We need to avoid this perspective if we are to understand the transition between the medieval and Reformation ages. The fifteenth century was an era of destruction and exploration. In Africa, the rapid expansion of Islam brought first pressure and then destruction to the kingdoms of Nubia—an expression of Christianity that stretched back to the expansion of the faith in the Roman Empire from the second half of the fourth century and beyond. Local Christian faith likely dated as far back as the early fourth century, if not earlier. The Ethiopian Church to this day dates itself to the first-century expansion of the faith, and if this is true, it would make this branch of the church the only extant pre-colonial expression of the faith in Africa. The centuries of Christian witness, though, came under fire with the expansion of the Arab empire during the later Middle Ages, which brought pressure to the church, and eventually led to the collapse of the final Nubian kingdom in 1504 and the loss in our collective memory of this important African branch of the Christian heritage.
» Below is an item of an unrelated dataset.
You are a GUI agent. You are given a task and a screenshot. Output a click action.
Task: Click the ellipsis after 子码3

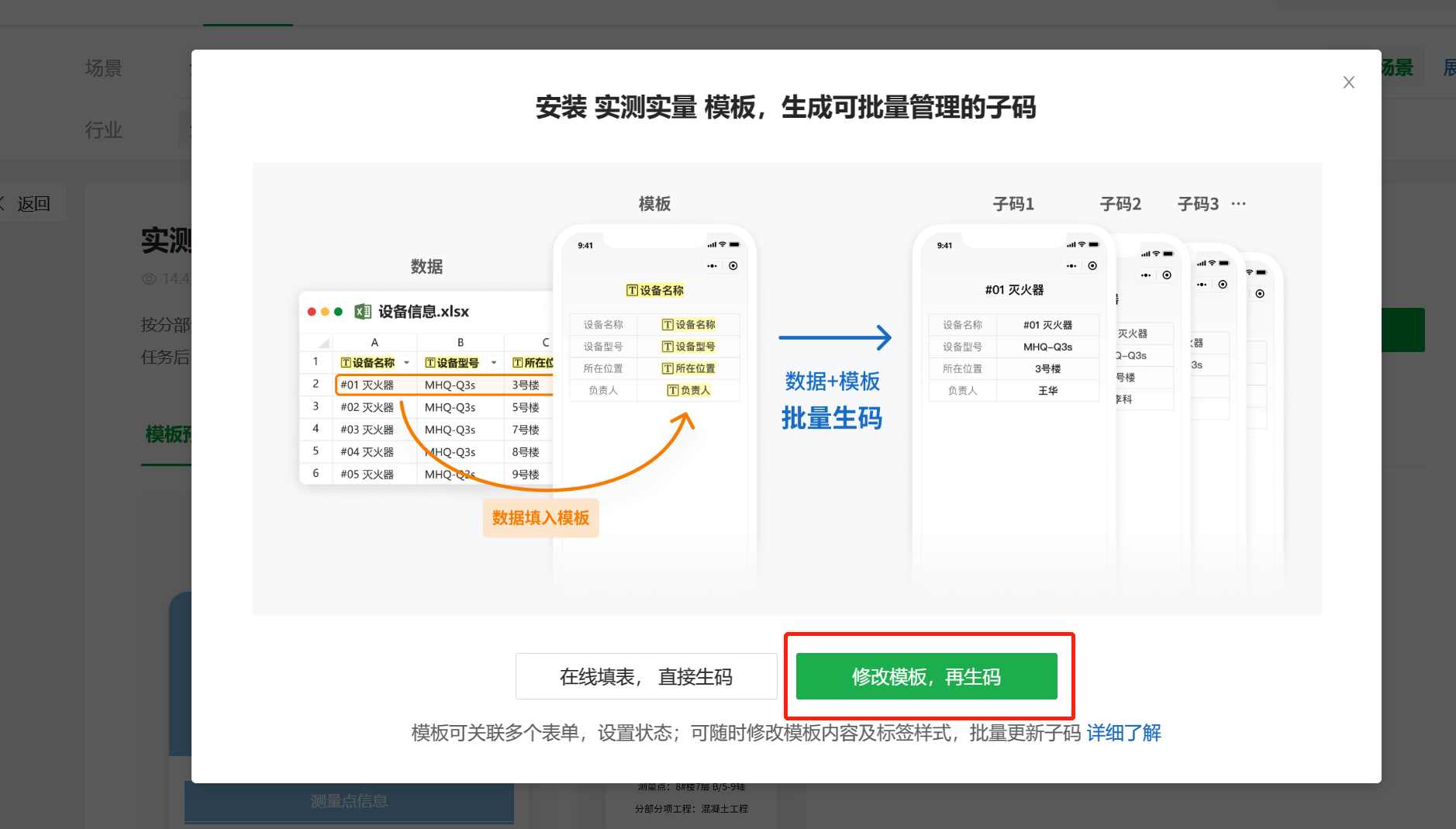(1238, 204)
In the fifteenth century, Columbus “sailed the ocean blue.” Columbus was an Italian sailor who, for economic and spiritual reasons, wanted to find a better path to the Far East. Columbus did not believe that the world was flat. Those who were well educated knew from Aristotle, Ptolemy, and the Venerable Bede that the world was spherical. What they were unaware of were the number of longitudinal spans it would take to go from Europe to Asia if one headed over the Atlantic. If they could get there quickly, then the exploration was worth a shot. Others sunk money instead into rounding the southern tip of Africa. This was accomplished in 1488 by Bartolomeu Dias, who liked to refer to Africa’s tip as the “Cape of Storms” (Cabo das tormenta) since there was little hope in sailing these seas without losing everything.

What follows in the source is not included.